Orwell eligió no más difícil: no escribió para su clientela y contra los adversarios, sino contra las certidumbres indebidas de su propia clientela política. No tuvo complejos ante la realidad, sino que aspiró a hacer más compleja nuestra consideración de lo real. Es algo que la pereza maniquea nunca perdona: siempre proclama que se siente <<decepcionada>> por el maestro que prefiere moverse con la verdad en vez de permanecer cómodamente repantingado en el calor de establo de las certidumbres ortodoxas e inamovibles. Esa decepción proclamada por los rígidos le parecía a Orwell indicación fiable de estar en el buen camino: <<En un escritor de hoy puede ser mala señal no estar bajo sospecha por tendencias reaccionarias, así como hace veinte años era mala señal no estar bajo sospecha por simpatías comunistas>>. Esta toma de postura atrajo sobre él no sólo los malentendidos, quizá inevitables, sino también la calumnia. Estalinistas de esos que han olvidado que lo son le acusaron (al final de los años noventa del pasado siglo) de haber facilitado una lista de intelectuales comunistas a los servicios secretos ingleses.
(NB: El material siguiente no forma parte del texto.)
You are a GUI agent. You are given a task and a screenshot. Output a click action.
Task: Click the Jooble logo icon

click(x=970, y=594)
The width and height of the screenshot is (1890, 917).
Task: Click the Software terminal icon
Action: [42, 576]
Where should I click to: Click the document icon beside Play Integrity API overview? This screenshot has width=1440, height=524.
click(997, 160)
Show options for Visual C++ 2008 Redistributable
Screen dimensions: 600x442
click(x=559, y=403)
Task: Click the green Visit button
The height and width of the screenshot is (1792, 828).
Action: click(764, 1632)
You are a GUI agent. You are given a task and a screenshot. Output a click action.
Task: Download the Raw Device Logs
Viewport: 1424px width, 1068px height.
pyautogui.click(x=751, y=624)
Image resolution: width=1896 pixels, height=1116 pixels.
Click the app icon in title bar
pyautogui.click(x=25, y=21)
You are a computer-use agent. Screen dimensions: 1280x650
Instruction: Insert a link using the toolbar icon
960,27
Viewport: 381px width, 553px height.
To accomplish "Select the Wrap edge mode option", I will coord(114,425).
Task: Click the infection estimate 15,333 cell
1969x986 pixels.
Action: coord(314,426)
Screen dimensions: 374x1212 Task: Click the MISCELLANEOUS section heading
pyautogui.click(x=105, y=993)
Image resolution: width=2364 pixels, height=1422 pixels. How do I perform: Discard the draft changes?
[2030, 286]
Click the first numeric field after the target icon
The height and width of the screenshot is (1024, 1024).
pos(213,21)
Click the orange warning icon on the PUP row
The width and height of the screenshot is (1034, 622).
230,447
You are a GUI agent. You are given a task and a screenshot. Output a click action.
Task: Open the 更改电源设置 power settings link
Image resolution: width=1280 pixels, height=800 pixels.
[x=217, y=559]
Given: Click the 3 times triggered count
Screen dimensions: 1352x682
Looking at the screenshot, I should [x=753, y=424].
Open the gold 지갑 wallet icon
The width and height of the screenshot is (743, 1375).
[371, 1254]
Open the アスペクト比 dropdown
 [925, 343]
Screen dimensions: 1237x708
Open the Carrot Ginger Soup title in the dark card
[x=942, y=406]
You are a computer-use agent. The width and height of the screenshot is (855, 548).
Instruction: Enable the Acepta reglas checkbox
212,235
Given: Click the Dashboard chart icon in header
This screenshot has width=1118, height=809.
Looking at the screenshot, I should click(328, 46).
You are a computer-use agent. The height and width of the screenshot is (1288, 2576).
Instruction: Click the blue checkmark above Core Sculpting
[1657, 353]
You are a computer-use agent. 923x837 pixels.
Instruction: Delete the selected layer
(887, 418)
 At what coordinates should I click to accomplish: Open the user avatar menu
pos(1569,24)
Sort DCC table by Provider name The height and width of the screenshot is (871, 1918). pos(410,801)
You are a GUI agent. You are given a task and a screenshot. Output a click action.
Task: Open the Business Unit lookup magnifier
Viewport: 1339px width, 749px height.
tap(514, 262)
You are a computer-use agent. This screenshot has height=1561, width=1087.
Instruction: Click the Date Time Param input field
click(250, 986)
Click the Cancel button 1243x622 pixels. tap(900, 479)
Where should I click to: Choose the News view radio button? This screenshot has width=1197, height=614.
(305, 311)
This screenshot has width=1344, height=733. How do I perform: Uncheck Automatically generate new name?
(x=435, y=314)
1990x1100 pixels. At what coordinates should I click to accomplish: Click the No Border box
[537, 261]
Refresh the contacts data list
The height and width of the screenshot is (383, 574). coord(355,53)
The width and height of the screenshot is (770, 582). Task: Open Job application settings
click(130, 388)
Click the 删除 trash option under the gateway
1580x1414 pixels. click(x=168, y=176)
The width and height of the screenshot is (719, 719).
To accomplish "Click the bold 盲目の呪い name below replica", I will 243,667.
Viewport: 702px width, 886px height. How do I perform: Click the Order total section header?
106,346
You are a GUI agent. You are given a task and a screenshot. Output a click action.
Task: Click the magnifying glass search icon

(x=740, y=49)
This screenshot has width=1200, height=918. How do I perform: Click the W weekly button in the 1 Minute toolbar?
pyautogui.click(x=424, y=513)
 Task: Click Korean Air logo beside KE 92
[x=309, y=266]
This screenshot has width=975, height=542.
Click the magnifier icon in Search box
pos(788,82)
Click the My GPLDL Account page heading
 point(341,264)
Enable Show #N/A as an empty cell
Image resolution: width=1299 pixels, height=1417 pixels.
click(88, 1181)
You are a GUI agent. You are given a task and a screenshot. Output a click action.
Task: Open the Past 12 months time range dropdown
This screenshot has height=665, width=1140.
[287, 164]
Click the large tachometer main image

La realidad, nada tenebrosa, es que a título privado ayudó a una amiga que trabajaba en el Ministerio de Asuntos Exteriores buscando intelectuales capaces de contrarrestar la propaganda comunista en la guerra fría, señalándole a quienes por ser sectarios o imbéciles le parecían inadecuados para la tarea. Los mismos que se pasan la vida denunciando agentes al servicio de la CIA o fascistas encubiertos no se lo perdonaron ni se lo perdonan. Yo mismo tuve que defenderle no hace muchos años de esta calumnia en las páginas de este diario.